Nanohydroxyapatite/polyamide 66 crosslinked with QK and BMP-2-derived peptide prevented femur nonunion in rats.

Active interventions should be made to avoid delayed bone union and nonunion during fracture treatment. Nanohydroxyapatite/polyamide 66 (nHA/PA66), a simulated bioactive bone substitute with great biocompatibility and mechanical properties, has been widely used in bone regeneration. However, the limited bioactivity of nHA/PA66 has impeded its further application in tissue engineering.
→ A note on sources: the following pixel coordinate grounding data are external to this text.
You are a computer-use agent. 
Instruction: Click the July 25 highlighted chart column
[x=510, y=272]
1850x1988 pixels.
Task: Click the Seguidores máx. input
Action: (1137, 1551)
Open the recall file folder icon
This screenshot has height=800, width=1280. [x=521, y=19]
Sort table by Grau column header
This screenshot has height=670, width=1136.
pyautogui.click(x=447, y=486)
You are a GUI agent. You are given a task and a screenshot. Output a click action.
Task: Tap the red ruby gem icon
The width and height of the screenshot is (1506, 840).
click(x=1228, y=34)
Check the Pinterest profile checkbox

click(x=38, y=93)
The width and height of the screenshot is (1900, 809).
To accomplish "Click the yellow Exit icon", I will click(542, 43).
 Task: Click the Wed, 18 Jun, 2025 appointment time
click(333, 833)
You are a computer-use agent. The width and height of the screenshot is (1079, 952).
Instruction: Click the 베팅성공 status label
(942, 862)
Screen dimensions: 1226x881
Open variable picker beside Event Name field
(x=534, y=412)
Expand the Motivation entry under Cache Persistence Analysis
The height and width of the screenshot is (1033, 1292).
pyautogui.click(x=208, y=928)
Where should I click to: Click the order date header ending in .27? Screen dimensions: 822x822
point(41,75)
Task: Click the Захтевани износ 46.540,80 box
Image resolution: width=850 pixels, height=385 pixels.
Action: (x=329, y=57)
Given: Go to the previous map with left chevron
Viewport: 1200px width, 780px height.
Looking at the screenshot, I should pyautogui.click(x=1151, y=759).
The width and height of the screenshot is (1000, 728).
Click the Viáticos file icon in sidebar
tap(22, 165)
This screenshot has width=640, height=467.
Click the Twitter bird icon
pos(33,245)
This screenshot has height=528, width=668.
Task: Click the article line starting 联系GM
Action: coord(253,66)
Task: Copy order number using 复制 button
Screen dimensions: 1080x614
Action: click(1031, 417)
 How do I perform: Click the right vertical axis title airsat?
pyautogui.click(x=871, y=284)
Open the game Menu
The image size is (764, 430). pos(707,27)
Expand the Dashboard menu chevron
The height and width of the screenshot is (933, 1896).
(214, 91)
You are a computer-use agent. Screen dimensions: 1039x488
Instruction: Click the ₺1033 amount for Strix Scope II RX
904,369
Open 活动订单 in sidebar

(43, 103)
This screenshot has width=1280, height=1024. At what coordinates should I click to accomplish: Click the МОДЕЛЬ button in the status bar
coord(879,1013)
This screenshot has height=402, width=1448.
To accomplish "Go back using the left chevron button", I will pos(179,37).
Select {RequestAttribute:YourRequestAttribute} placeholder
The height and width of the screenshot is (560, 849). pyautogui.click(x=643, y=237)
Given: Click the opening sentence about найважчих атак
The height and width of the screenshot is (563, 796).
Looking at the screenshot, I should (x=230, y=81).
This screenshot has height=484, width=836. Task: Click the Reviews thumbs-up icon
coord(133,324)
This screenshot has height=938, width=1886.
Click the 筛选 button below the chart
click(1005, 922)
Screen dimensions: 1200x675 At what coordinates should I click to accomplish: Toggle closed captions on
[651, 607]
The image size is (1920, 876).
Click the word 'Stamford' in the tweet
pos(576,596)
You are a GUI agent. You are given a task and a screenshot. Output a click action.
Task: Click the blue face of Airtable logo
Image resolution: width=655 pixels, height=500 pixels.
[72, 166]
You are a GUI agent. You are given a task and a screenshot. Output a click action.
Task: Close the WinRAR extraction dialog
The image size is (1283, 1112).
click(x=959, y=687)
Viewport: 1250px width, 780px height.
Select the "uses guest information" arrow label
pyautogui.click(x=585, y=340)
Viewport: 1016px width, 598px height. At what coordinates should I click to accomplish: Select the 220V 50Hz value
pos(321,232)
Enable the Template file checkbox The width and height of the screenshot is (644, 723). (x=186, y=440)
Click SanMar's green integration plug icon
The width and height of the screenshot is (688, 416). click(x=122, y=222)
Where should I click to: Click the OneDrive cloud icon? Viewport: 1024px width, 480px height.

In this study, BMP-2-derived peptide and QK (a VEGF mimetic peptide) were dually grafted to PA66 polymer chains to prepare peptide-decorated HA/PA66-BMP-2-QK scaffolds to enhance bone formation after severe femoral fracture (periosteum scraped off) in SD rats. Fourier transform infrared spectroscopy (FTIR) confirmed that the BMP-2-derived peptide and QK were covalently bonded onto the surface of nHA/PA66. In vitro, BMP-2- and QK-modified scaffolds promoted the adhesion and proliferation ability of rBMSCs. After loading onto peptide-modified scaffolds, both BMP2-derived peptide and QK showed sustainable release and preserved bioactivity, improving the osteogenic differentiation ability of BMSCs. The combined ability of these factors to promote osteogenicity was better than that of a single peptide. Furthermore, the QK released from nHA/PA66-BMP-2-QK scaffolds improved the proliferation and tube formation ability of HUVECs. In vivo, femur nonunion in SD rats was successfully prevented by implanting HA/PA66-BMP-2-QK scaffolds into the fracture gap: the fracture line disappeared, the cortical bone showed continuity, the scaffolds were completely embedded and more vessels formed in the nonunion area than observed in other groups. Overall, the nHA/PA66-BMP-2-QK scaffolds simultaneously facilitated angiogenesis and osteogenesis, providing a promising method for reinforcing bone regeneration in nonunion treatment.